2015-01-02 Thread David Nalley
On Fri, Jan 2, 2015 at 11:52 AM, Andy Seaborne a...@apache.org wrote:
 On 02/01/15 16:40, David Nalley wrote:

 On Fri, Jan 2, 2015 at 5:36 AM, Stian Soiland-Reyes st...@apache.org
 wrote:

 Git allows you to commit as whoever you want - e.g. like in SMTP
 email, the headers are decided by the sender. SVN on the other hand
 will show the authenticated user in the commit log. So - speaking as a
 former sysadmin - it sounds a bit daring to let anyone new to Apache
 from a fresh Incubator proposal to also get instant write access to
 all Incubator projects, including those that are just about to
 graduate.



  From a git commit log perspective, this is true, but we also retain
 push records that show us the user authenticated as, as well as the IP
 Address they are pushing commits from. In example:
 https://git-wip-us.apache.org/logs/asf/incubator-nifi.git


 I looked at Jena's log and until Dec 2 this year, the IP address was always

 @http.192.168.0.58

 and since 2014-12-03 there are likely looking true IP addresses but of the
 NAT gateway used.

[Instructions for the task] Reproduce the email thread word for word, from "From a git commit" down to "NAT gateway used.". The data after this point is separate from the email thread.

[Dataset rows]
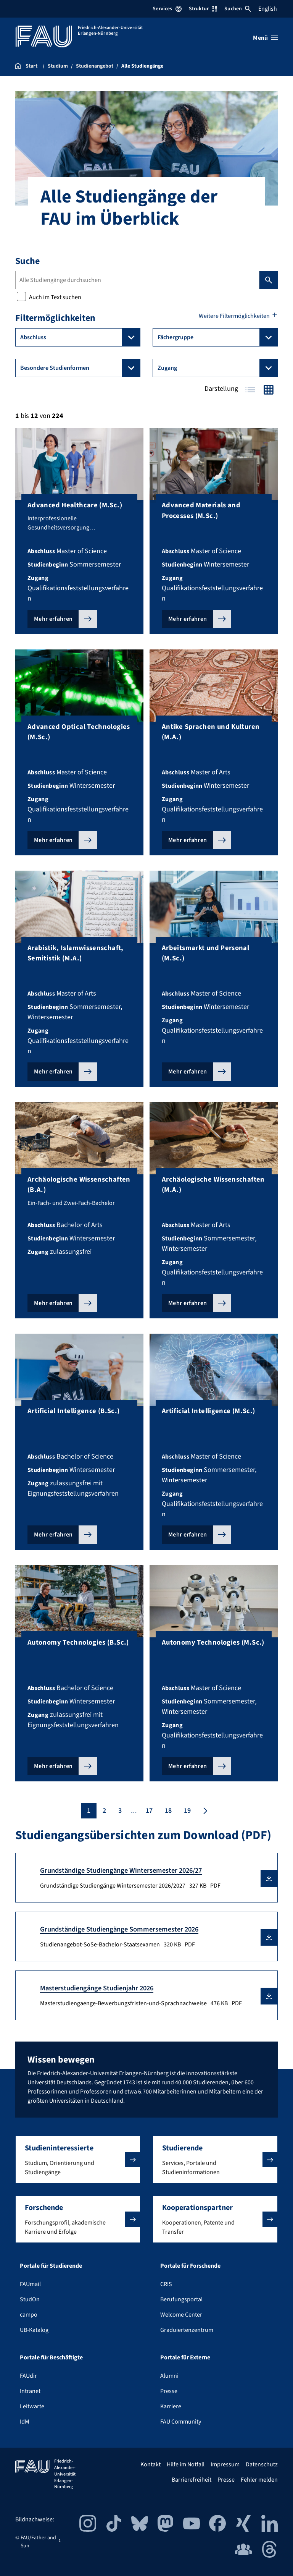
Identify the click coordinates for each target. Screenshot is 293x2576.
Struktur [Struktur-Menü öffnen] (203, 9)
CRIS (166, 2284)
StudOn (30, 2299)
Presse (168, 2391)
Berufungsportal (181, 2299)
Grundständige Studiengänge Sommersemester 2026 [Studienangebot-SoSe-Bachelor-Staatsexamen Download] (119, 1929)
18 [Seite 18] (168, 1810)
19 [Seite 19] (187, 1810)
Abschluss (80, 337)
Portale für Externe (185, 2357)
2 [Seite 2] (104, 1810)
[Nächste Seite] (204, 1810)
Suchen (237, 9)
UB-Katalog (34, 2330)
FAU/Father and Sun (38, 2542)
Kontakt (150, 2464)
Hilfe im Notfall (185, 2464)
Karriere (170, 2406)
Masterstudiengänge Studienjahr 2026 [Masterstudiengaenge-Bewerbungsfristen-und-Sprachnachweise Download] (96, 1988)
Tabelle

[Task response]
From a git commit log perspective, this is true, but we also retain
 push records that show us the user authenticated as, as well as the IP
 Address they are pushing commits from. In example:
 https://git-wip-us.apache.org/logs/asf/incubator-nifi.git


 I looked at Jena's log and until Dec 2 this year, the IP address was always

 @http.192.168.0.58

 and since 2014-12-03 there are likely looking true IP addresses but of the
 NAT gateway used.